# 2700K?



## Simpte 27 (Jul 16, 2004)

A buddy of mine gave me 2 25 watt PC bulbs. I have an Incandescent hood laying around I could put them in. I question the bulb because they are only 2700K. Lumens are 1250. What would be the effect of putting these on a 20 gallon planted tank? Is the 2700K inviting algae growth?


----------



## ShaneSmith (Feb 15, 2004)

I do not think you will see the kind of growht you are looking for. It will be a very yellow weird looking tank if you use these lights. I do not think it will invite algae for any other reason than poor plant growth.


----------



## Simpte 27 (Jul 16, 2004)

So is 50 watts at 2700K better or worse than 20 watts at 6500K?


----------



## ShaneSmith (Feb 15, 2004)

I dont know. Sorry i cannot have an answer. If i was in that perdicament i would use the 50 watts. The kelvin doesn't mean much. It is just a overall assumption on the lights color.
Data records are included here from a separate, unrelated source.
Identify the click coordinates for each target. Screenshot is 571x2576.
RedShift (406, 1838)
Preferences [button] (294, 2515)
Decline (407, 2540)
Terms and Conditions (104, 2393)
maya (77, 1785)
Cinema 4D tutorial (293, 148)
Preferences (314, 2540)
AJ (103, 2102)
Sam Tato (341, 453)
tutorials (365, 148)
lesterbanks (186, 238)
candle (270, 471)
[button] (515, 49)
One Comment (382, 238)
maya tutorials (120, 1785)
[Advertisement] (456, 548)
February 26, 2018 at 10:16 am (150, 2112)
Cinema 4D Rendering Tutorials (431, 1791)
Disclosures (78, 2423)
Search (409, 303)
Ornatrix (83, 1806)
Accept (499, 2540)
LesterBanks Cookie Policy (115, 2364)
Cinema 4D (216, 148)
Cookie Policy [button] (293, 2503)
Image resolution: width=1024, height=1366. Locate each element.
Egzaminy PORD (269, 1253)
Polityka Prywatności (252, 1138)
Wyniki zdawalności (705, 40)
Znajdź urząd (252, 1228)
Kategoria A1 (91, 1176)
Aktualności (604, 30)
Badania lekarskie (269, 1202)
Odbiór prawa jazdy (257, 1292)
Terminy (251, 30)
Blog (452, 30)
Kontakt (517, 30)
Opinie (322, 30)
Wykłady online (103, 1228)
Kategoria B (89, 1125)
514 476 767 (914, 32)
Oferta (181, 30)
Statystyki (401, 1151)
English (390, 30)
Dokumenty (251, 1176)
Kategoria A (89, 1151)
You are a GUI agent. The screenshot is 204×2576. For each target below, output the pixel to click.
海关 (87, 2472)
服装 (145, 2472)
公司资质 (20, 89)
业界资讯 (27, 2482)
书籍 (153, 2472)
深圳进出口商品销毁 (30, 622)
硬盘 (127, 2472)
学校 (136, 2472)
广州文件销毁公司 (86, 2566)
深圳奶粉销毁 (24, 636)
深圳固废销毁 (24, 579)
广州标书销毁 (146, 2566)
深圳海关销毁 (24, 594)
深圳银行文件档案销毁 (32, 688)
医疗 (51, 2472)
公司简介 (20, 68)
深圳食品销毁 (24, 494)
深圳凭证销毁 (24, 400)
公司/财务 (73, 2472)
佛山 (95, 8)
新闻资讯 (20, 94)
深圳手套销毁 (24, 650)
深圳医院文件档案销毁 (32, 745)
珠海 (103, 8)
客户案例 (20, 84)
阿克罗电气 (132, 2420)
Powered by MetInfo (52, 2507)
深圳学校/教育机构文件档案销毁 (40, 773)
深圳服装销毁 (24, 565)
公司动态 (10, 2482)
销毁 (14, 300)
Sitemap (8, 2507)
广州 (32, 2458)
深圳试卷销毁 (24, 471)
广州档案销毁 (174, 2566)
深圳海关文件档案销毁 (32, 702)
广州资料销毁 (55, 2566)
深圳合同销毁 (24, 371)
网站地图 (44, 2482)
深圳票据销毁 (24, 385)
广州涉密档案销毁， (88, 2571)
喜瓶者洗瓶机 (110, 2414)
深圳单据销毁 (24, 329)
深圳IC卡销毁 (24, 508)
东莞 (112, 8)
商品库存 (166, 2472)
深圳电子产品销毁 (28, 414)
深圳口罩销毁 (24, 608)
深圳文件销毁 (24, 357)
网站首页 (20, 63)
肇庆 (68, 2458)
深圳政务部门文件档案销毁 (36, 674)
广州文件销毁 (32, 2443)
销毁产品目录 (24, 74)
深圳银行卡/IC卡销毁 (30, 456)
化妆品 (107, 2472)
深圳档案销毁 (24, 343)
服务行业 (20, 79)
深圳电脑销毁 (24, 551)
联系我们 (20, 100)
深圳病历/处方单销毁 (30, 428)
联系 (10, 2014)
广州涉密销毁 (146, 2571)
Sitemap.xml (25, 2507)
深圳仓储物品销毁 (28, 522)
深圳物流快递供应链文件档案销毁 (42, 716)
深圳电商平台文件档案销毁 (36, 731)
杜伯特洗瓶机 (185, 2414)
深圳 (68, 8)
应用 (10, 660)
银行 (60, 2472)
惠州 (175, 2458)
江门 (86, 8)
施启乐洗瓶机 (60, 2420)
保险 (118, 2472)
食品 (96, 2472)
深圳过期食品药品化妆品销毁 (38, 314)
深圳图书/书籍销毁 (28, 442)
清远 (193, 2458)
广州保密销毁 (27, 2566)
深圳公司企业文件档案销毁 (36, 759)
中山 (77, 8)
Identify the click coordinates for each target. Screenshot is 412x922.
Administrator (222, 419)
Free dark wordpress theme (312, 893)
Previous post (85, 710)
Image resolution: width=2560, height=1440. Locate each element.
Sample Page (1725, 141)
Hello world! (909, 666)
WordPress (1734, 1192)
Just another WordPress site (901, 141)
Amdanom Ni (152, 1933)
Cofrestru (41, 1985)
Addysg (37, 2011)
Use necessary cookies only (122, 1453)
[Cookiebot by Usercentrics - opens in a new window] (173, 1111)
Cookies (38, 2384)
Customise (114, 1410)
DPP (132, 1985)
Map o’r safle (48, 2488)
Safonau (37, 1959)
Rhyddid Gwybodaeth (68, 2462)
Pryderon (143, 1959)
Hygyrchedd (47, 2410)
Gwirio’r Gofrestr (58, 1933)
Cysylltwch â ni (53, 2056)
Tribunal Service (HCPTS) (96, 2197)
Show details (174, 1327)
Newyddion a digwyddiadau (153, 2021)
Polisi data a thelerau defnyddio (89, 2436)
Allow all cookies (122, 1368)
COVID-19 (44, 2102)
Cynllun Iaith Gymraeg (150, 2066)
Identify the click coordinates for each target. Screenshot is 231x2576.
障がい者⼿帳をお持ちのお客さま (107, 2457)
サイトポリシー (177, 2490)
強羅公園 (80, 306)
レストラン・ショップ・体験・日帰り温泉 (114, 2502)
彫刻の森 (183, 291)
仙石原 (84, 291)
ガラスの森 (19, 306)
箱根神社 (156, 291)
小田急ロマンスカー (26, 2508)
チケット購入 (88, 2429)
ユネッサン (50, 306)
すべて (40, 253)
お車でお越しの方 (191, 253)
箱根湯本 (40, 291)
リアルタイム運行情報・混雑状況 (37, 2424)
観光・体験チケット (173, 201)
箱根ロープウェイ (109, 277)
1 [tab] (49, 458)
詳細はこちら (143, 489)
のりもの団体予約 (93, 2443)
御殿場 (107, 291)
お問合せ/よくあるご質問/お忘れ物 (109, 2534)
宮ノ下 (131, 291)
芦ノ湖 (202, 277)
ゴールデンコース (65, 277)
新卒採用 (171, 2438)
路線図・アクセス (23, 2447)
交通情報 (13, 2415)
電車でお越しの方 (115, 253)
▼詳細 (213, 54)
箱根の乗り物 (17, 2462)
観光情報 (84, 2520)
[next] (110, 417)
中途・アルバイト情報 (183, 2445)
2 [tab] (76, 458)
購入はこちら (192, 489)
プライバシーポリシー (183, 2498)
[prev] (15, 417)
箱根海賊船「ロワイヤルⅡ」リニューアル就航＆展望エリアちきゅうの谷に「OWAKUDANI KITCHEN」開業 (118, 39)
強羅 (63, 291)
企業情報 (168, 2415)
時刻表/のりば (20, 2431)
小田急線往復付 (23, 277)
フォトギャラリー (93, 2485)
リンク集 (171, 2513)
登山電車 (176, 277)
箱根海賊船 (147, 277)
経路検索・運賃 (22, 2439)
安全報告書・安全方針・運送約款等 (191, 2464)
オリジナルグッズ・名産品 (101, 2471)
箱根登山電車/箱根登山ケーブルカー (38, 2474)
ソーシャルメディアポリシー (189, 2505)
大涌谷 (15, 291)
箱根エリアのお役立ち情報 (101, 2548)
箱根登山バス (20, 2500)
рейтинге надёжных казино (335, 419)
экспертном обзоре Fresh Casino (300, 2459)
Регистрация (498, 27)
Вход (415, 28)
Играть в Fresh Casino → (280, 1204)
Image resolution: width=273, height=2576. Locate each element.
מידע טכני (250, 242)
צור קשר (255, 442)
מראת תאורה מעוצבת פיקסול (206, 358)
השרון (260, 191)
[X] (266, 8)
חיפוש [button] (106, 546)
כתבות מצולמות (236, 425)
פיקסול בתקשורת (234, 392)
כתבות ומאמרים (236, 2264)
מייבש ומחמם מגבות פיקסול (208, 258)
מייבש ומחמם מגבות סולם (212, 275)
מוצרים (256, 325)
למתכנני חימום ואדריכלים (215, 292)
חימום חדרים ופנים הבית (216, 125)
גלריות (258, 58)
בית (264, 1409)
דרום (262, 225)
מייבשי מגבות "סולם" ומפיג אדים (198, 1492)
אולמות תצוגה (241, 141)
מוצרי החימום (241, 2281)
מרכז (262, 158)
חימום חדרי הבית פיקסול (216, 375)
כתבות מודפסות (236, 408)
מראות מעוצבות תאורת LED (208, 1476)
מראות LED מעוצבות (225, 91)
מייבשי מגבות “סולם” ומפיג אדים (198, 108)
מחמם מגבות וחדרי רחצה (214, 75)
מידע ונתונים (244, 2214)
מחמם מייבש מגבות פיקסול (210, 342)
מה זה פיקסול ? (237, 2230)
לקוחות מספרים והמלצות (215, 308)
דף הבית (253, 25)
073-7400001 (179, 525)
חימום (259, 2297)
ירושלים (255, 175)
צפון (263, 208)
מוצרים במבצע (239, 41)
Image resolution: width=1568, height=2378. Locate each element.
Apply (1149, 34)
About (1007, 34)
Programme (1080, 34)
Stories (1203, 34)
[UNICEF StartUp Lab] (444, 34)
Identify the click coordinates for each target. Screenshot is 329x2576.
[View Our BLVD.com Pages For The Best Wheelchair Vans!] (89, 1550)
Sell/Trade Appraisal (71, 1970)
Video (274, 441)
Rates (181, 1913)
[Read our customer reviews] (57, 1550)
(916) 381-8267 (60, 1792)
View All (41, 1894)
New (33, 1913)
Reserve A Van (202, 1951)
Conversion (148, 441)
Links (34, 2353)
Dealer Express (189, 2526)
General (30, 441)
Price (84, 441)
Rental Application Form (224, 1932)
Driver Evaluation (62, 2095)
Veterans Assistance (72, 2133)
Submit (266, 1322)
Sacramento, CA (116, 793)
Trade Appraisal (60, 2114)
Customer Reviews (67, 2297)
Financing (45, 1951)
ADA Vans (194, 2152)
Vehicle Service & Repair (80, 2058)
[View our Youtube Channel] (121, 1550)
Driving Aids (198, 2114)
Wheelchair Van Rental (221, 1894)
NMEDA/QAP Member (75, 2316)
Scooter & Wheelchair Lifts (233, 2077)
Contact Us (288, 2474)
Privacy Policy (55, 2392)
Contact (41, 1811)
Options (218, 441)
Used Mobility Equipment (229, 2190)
Incandescent bulbs will never be as good for plants as flourescent bulbs. Because flourescents can be changed to better suit plant needs.


----------



## bharada (Apr 17, 2004)

I've read in other threads of someone having ok growing results using these warm white bulbs. But I wouldn't enjoy looking at a tank under those lights...way to orange to look good.


----------